Describe the relationship between p and me. Include the margin of error vs. population proportion plot you constructed in your answer. For a given sample size, for which value of p is margin of error maximized?
n <- 1000
p <- seq(from = 0, to = 1, by = 0.01)
me <- 2 * sqrt(p * (1 - p)/n)
dd <- data.frame(p = p, me = me)
ggplot(data = dd, aes(x = p, y = me)) +
geom_line() +
labs(x = "Population Proportion", y = "Margin of Error")
The relationship between me and p is that when me grows p also grows proportionate or vice-versa. me seems to be the greatest when p is 0.5.
Describe the sampling distribution of sample proportions at n=300 and p=0.1. Be sure to note the center, spread, and shape.

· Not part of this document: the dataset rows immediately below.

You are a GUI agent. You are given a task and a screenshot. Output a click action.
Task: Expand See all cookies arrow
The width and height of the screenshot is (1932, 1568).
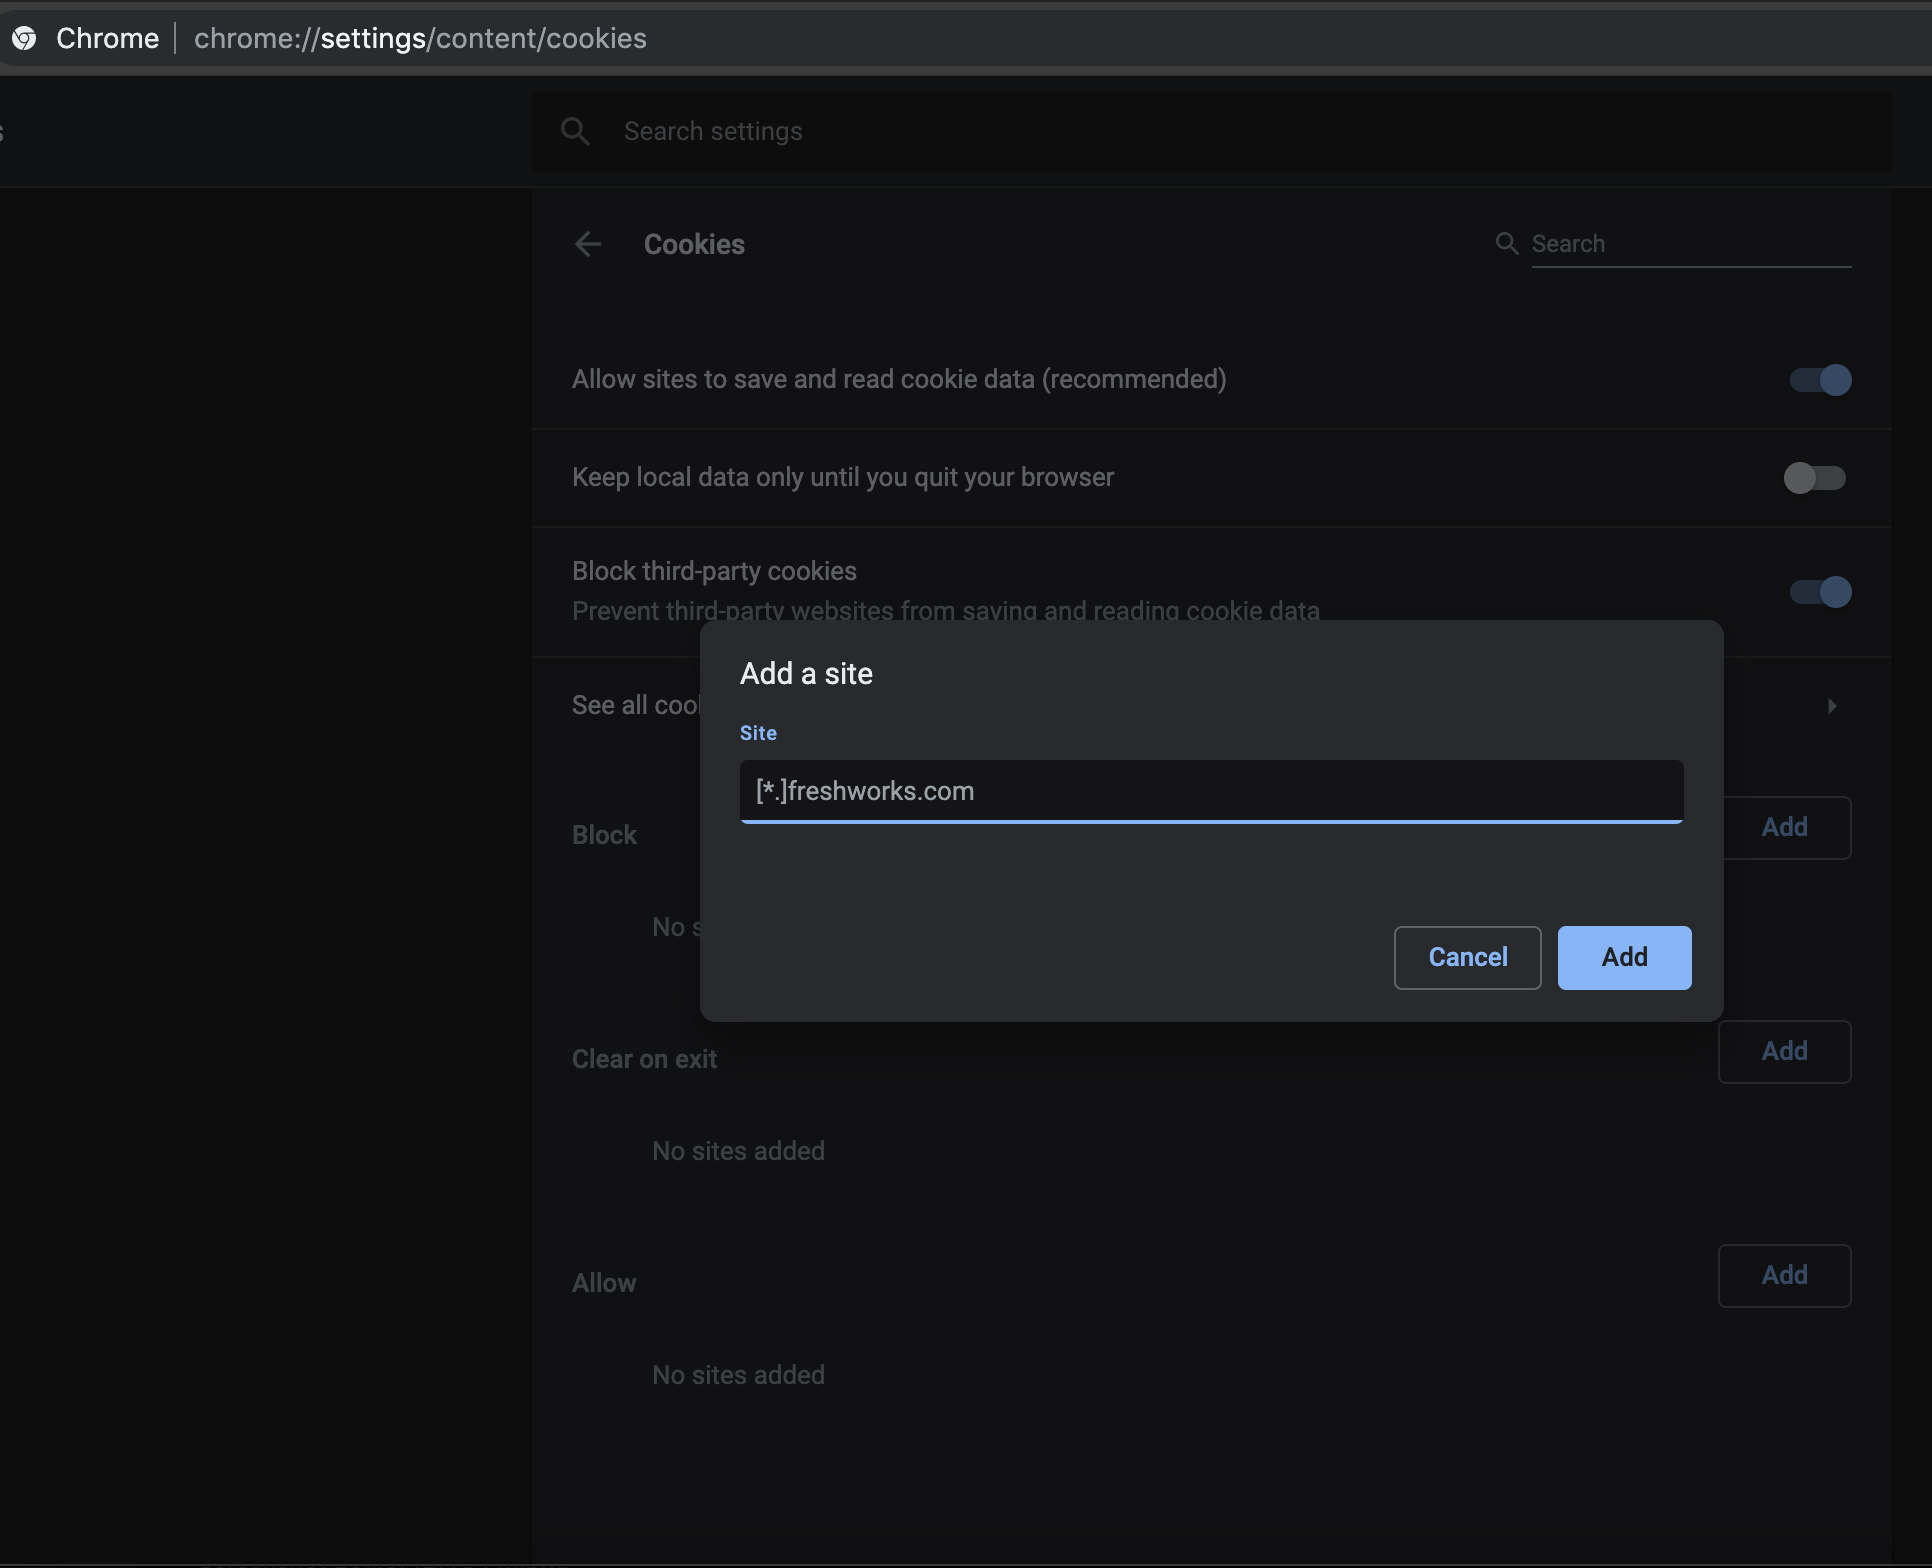coord(1831,706)
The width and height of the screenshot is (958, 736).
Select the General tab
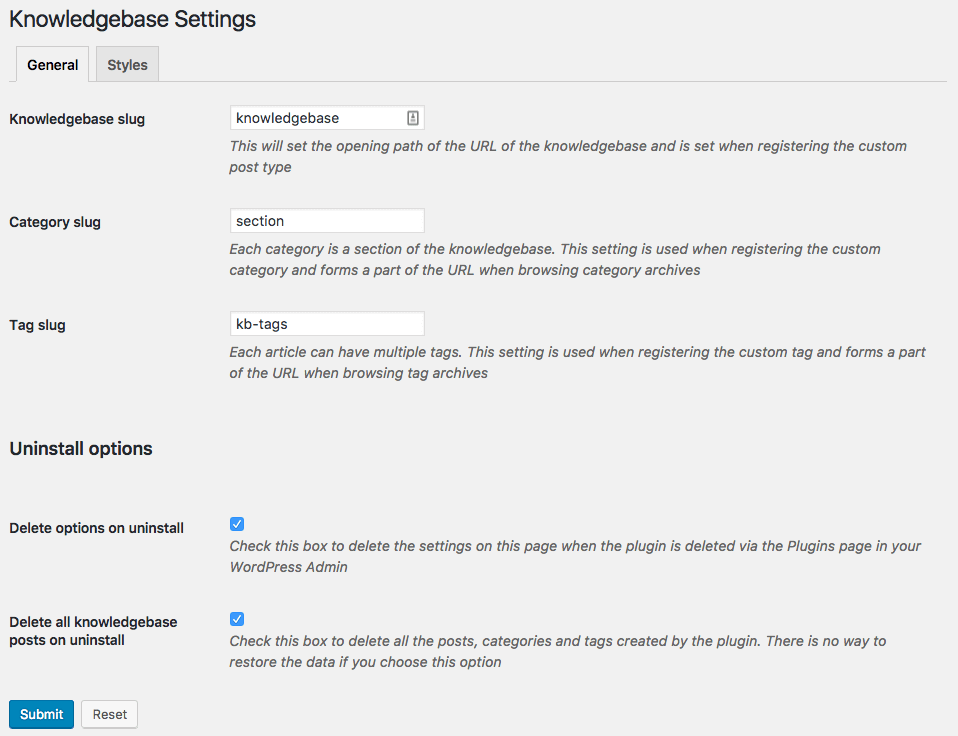[53, 64]
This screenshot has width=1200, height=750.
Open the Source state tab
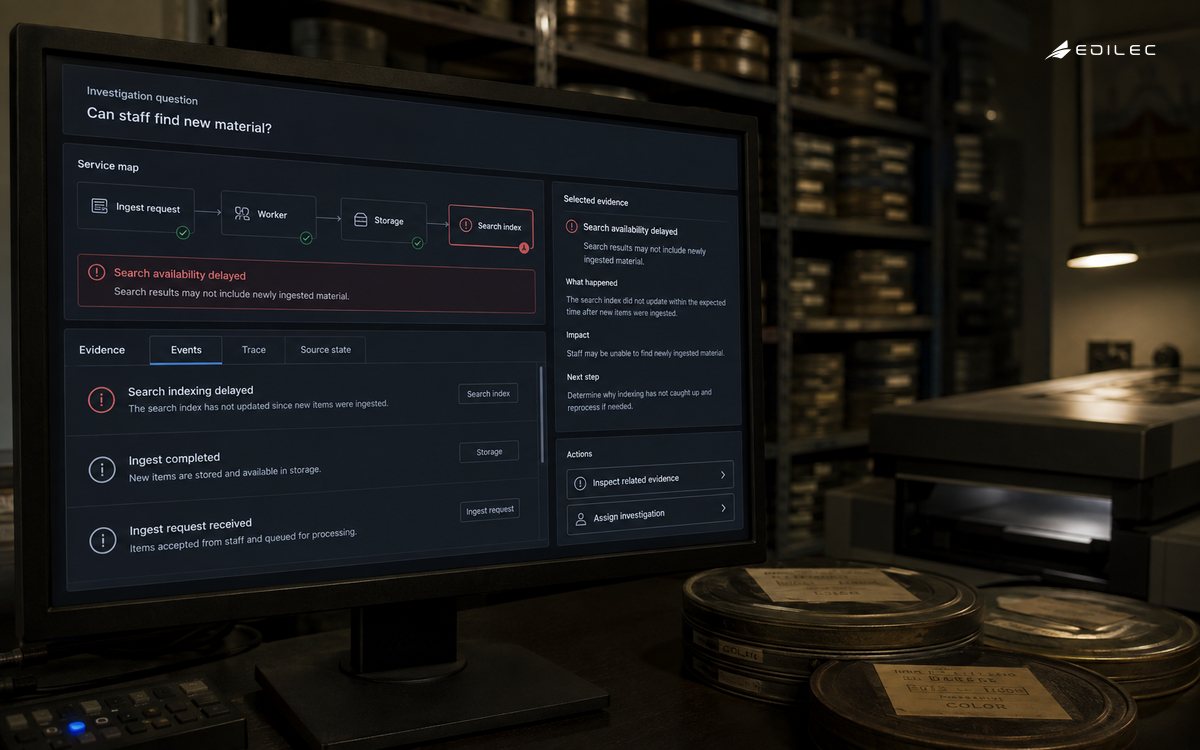point(326,350)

The sampling distribution at n=300 and p=0.1 appears to look uni modal and symmetric with the center at p=0.1
Keep n constant and change p. How does the shape, center, and spread of the sampling distribution vary as p changes. You might want to adjust min and max for the x-axis for a better view of the distribution.

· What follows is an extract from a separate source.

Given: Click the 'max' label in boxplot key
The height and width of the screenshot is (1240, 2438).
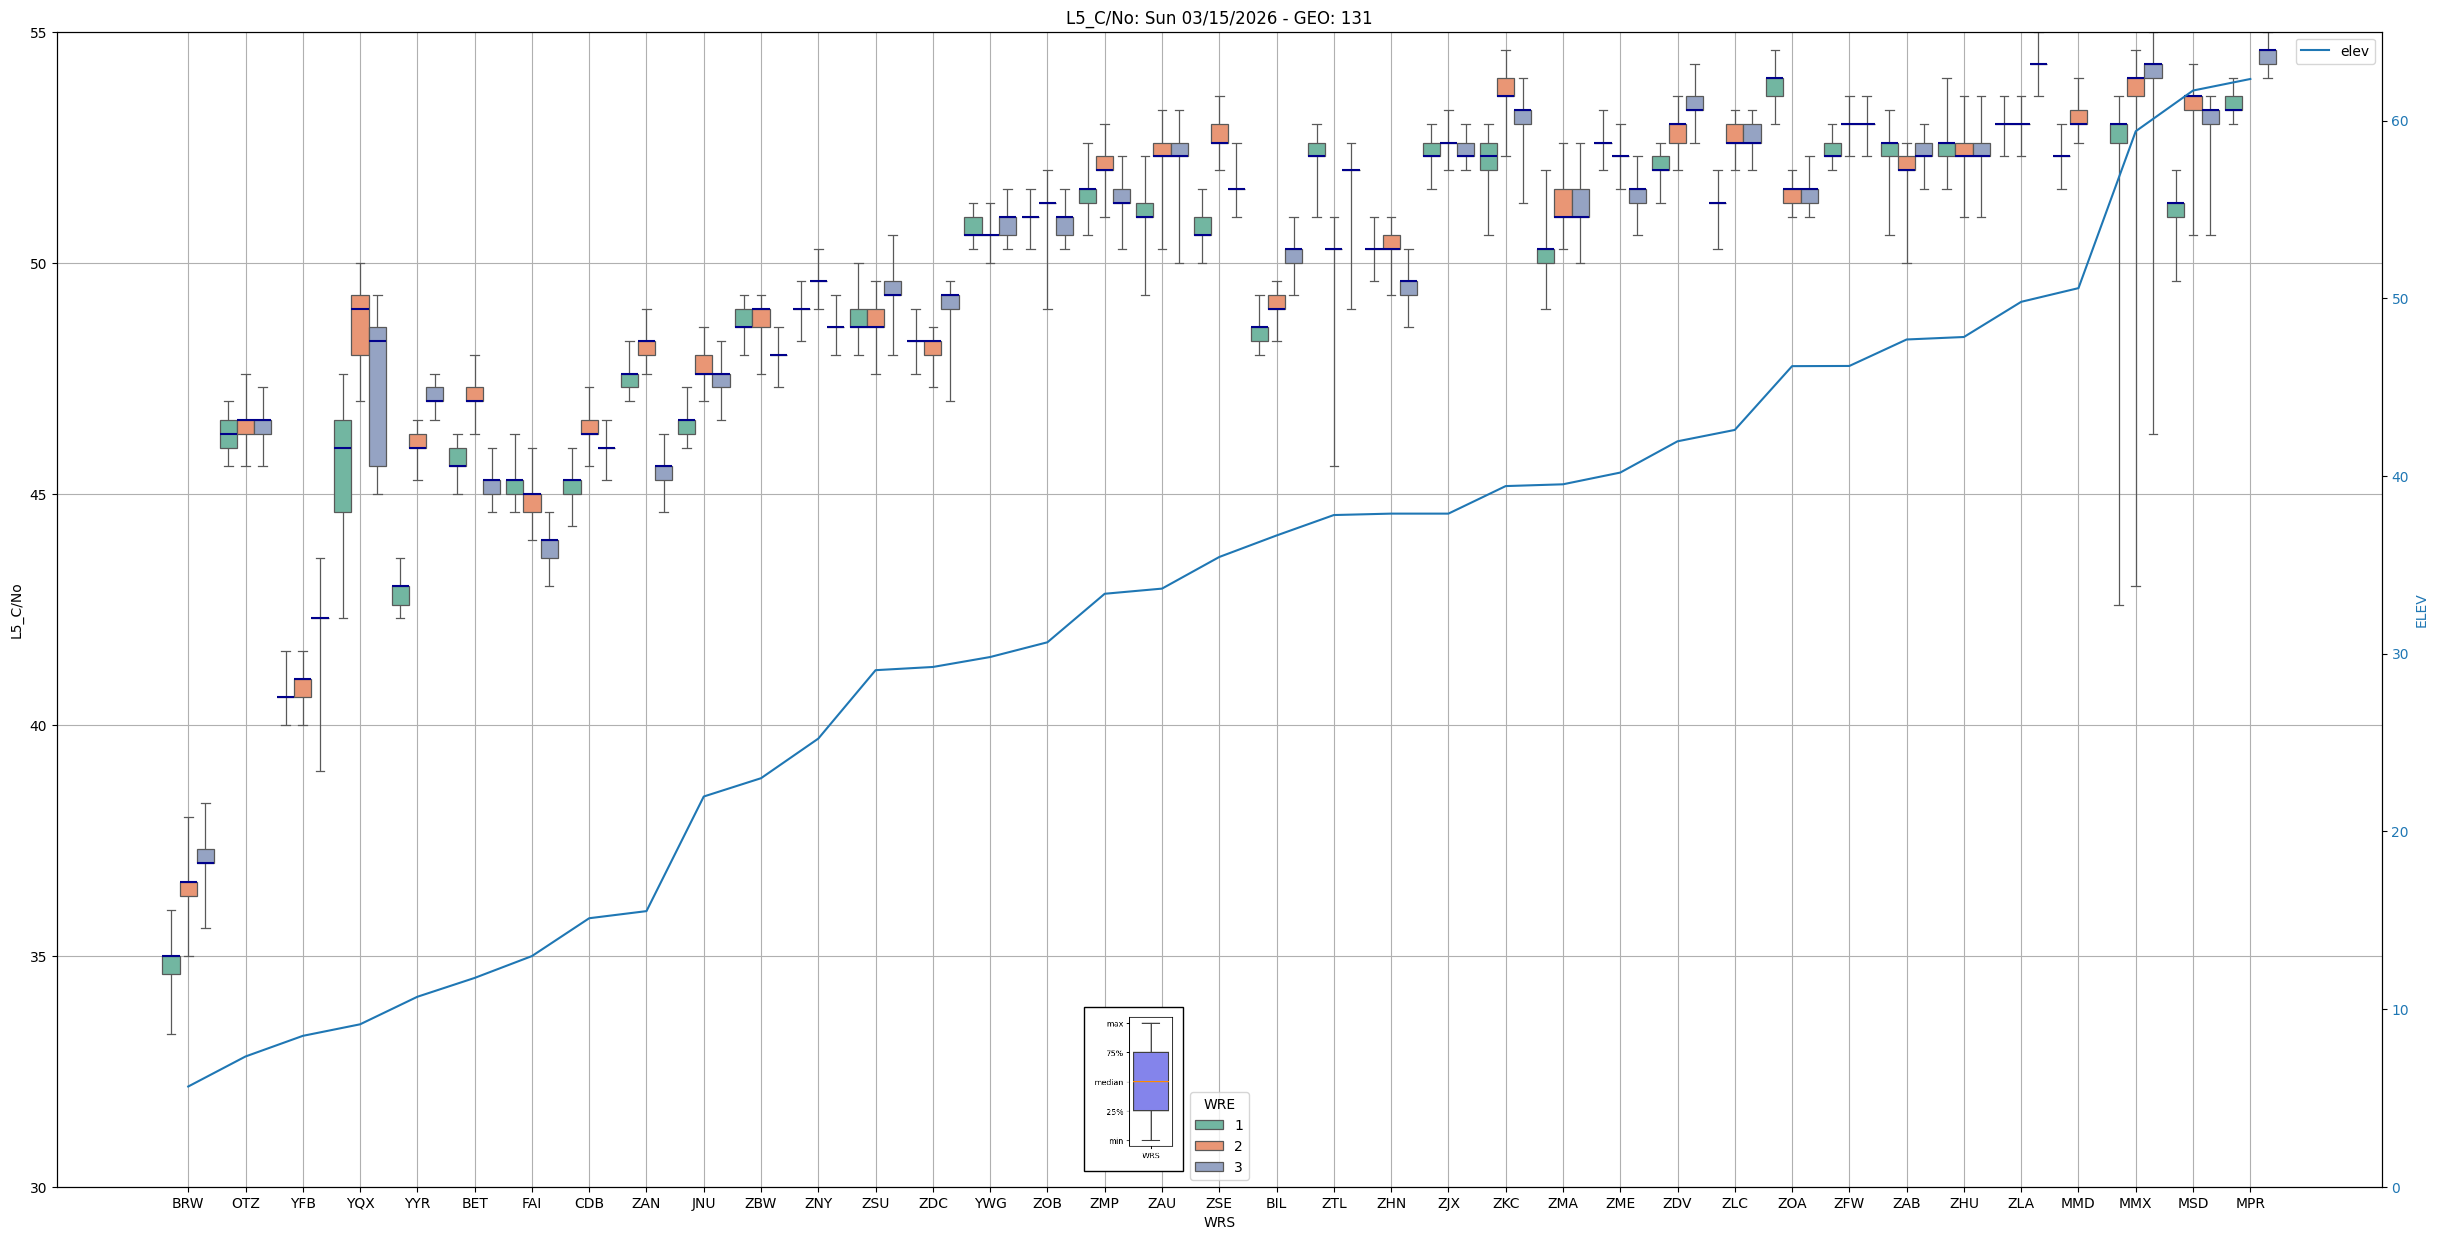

As I kept n constant and changed p, the shape appears to look symmetric and the center is shifting towards the left, or the p_hat seems to increase as I increase p and the spread appears to be unimodal normal.
Now also change n. How does n appear to affect the distribution of p^?
As n increases the distribution of p^ seems to be symmetic and the single peak seems more promiment with a greater spread compared to when I decreased n it seems less symmetric and there wasnt that much of a spread
Is there convincing evidence that those who sleep 10+ hours per day are more likely to strength train every day of the week? As always, write out the hypotheses for any tests you conduct and outline the status of the conditions for inference. If you find a significant difference, also quantify this difference with a confidence interval.
Null hypothesis: There is no convincing evidence that hose who sleep 10+ hours every day are more likely to strength train every day of the week Alt hypothesis. There is convincing evidence that hose who sleep 10+ hours every day are more likely to strength train everyday
## should calculate margin of error:?
well_rested <- yrbss %>%
filter(school_night_hours_sleep == "10+")
well_rested <- well_rested %>%
mutate(stron_g = ifelse(strength_training_7d == 7,"yes","no"))
well_rested %>%
specify(response = stron_g, success = "yes") %>%
generate(reps = 1000, type = "bootstrap") %>%
calculate(stat = "prop") %>%
get_ci(level = 0.95)
## Warning: Removed 4 rows containing missing values.
## Warning: You have given `type = "bootstrap"`, but `type` is expected to be
## `"draw"`. This workflow is untested and the results may not mean what you think
## they mean.
## # A tibble: 1 x 2
## lower_ci upper_ci
## <dbl> <dbl>
## 1 0.221 0.321
Let’s say there has been no difference in likeliness to strength train every day of the week for those who sleep 10+ hours. What is the probability that you could detect a change (at a significance level of 0.05) simply by chance? Hint: Review the definition of the Type 1 error.
The definition of a type 1 error is when you reject the null hypothesis even though you didn’t need to.
Suppose you’re hired by the local government to estimate the proportion of residents that attend a religious service on a weekly basis. According to the guidelines, the estimate must have a margin of error no greater than 1% with 95% confidence. You have no idea what to expect for p. How many people would you have to sample to ensure that you are within the guidelines? Hint: Refer to your plot of the relationship between p and margin of error. This question does not require using a dataset.
Since we have no idea of what to expect for p I would sample around 1000 people to be safe.